In the Public Interest

Over the years, there has been a growing awareness of the increasing gap between the "haves" and the "have-nots." This awareness has been expressed in different ways around various concerns. Quite often the "have-nots" are characterized as African Americans, American Indians, Asian Americans, Hispanics or poor white Americans, while the "haves" are usually seen as everybody else. What the "haves" have, of course, is money, lots of it. What the "have-nots" have not is money, or very little of it.

In the United States, as in many other countries, having money means having economic and political power, being better educated, having access to better health care, being better housed and generally enjoying a better quality of life. Having less money, particularly a lot less, means less power, inferior education, limited access to health care, living in substandard housing and generally experiencing a diminished quality of life.

APA's stance

In 2000, the APA Council of Representatives adopted its Resolution on Poverty and Socioeconomic Status, a formal statement that clearly set out APA's concerns about poverty and how they should be addressed in policy and advocacy. The complexity of the topic required a series of evidence-based statements to address the wide range of issues involved. Of the resolution's 25 "whereas" statements that define the scope of the problem, 10, for example, were health-related, another five demographic or statistical, while others covered family, economics, race, ethnicity, gender and APA ethics. These clauses provide a substantive foundation for council to develop its action statements, but also sets forth the range of issues that APA and its members should address. Some examples from the resolution:

  • The income gap between the poor and the rich has continued to increase over the past 20 years. The average income of the poorest fifth of the population is down 6 percent and the average income of the top fifth is up 30 percent.

  • Families with a female head of household had a poverty rate of 29.9 percent in 1998 and comprised the majority of poor families.

  • Psychologists as researchers, service providers, educators and policy advocates have a responsibility to better understand the causes of poverty and its impact on health and mental health, to help prevent and reduce the prevalence of poverty, and to effectively treat and address the needs of low-income individuals and families by building on the strengths of communities.

  • Psychologists are ethically guided to "respect the fundamental rights, dignity and worth of all people."
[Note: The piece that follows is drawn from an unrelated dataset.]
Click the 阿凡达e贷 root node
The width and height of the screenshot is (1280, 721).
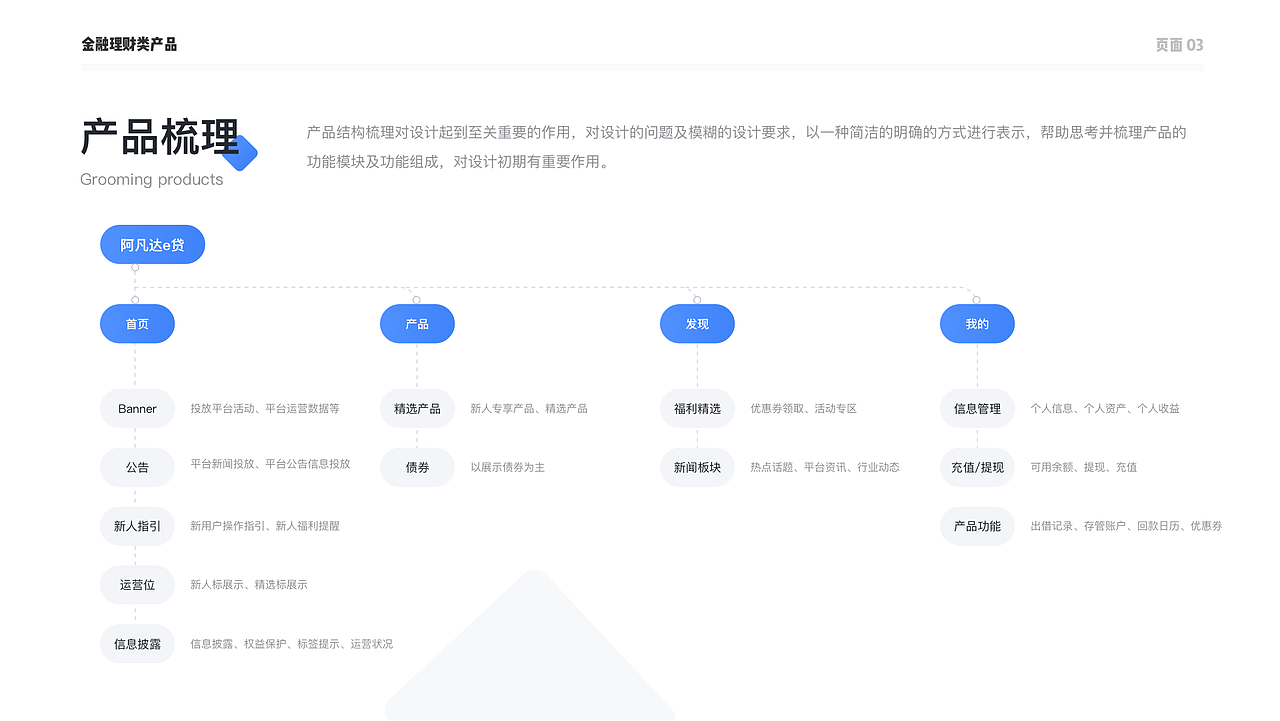152,244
These examples suggest APA's concern and awareness of the pervasive effects of poverty on the young, the old, people of color, citizens, and noncitizens--and the way in which it consigns poor people to the utter edges of their society. The Council of Representatives then approved a set of possible actions for APA that empower it to respond in the public policy arena to poverty-related matters. For example, the resolution calls for APA to:

  • Advocate for more research on prejudicial and negative attitudes toward the poor by other people who may perpetuate policies that tolerate poverty and social inequality.

  • Recommend that, where possible and appropriate, socioeconomic status be identified for published reports of social sciences research.

  • Encourage more psychology training on the causes and impact of poverty, on the psychological needs of poor families, and on the importance of developing "cultural competence" and sensitivity to diversity around issues of poverty to help prevent and reduce the prevalence of poverty and to address the needs of low-income clients.

  • Support public policy that ensures parity with medical coverage for mental health and substance abuse services under Medicare and Medicaid and that ensures all people have access to care that is comprehensive and culturally sensitive.

These action statements and others not listed provide clear and strong policy direction for advocacy at the legislative and executive levels of government, and enable APA to be proactive, as well as reactive, on issues related to poverty--essentially closing the gap between the "haves" and the "have-nots." Hopefully, psychologists in their professional and scientific roles will utilize the resolution to influence their teaching, practice and research.

The public would be well served by such actions.